Soa ridícula uma velha recomendação dos pais. “Meu filho, não beba”, pedem muitos. “Pai, o senhor sabe que não gosto disso”, respondem os jovens. Pura mentira e hipocrisia.
Segundo a Organização Mundial da Saúde (OMS), o álcool mata anualmente cerca de 320 mil jovens e é uma das principais causas de adoecimento e morte no Brasil.
Dados recentes demonstram que é por volta dos 12 anos de idade que se inicia o consumo de álcool e, muitas das vezes, dentro de casa. Pesquisa do Instituto Brasileiro de Geografia e Estatística (IBGE) revelou que quase 35% dos consumidores tiveram o primeiro contato com a bebida alcoólica entre os 15 e os 17 anos.
Em uma festa que estive recentemente, pude constatar o que os índices apontaram: o jovem bebe. O que surpreendeu foi ver rapazes oferecendo copos com uísque ou cerveja para meninas de 14, 15 ou 16 anos. Mais espantoso ainda é que muitas é que pediam. “Não quero parecer a careta”, ouvi de uma. Modismo entre a turminha da escola? Os pais não recomendaram? Esses amigos são “os certos”?
Não pretendo discutir se do copo para cigarros ou pedras é um passo ou uma longa estrada.
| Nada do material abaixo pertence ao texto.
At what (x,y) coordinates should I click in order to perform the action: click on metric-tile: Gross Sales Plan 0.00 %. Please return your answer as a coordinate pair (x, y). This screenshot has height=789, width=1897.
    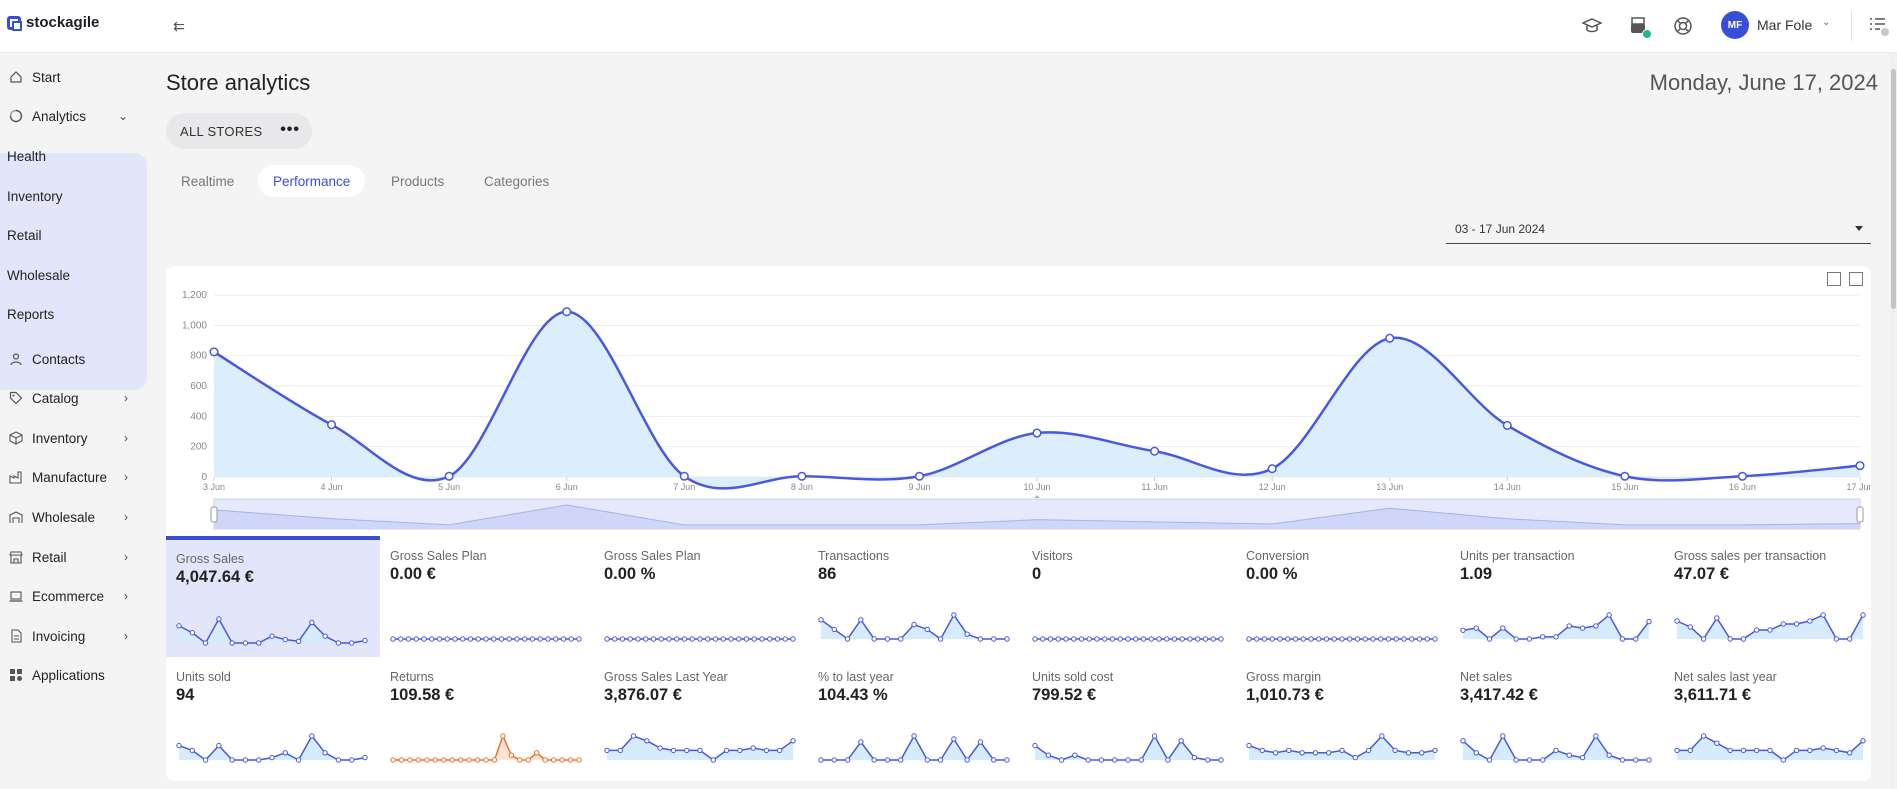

Por falar em estrada, quem nunca viu um rapaz ou moça sair de uma loja de conveniência com a latinha na mão e dirigir? A mesma pesquisa quantificou que 24,3% dos que consomem álcool já dirigiram sob o efeito dele. Preocupante? Alarmante!
Em agosto de 2014, após um show realizado em Belém (PA), uma motorista perdeu o controle do veículo, capotou várias vezes e bateu em outro automóvel estacionado. Três pessoas morreram. A cena se repete por tantas outras capitais e cidades do interior.
Se não é o condutor que morre, ele atropela e mata. Muitas das vezes, o irresponsável (homicida?) foge do local alegando “medo de ser linchado”. Seria isso ou a sensação de impunidade que tanto paira sobre o Brasil em todos os setores?
Infelizmente, em nosso país, tão rico em belezas naturais, a feiura se sobressai com o comportamento egoísta de jovens e adultos que parecem se esconder no manto do sobrenome familiar ou do cargo que exerce. É o famoso “sabe com quem está falando?”.
Basta vermos os escândalos que aparecem nos noticiários por aí e, como se comenta nas rodas de bar, “não vão dar em nada”.
O mais recente, a máfia das próteses, se mostra a cara do Brasil.
Parece que fomos um país que tentou se levantar, mas por ter ficado engessado tempo demais, se acamou novamente.
E assim se inicia mais um ano.

Muitos cometem o mesmo crime com resultado bem diferente: uns carregam uma cruz pelo crime; outros, uma coroa.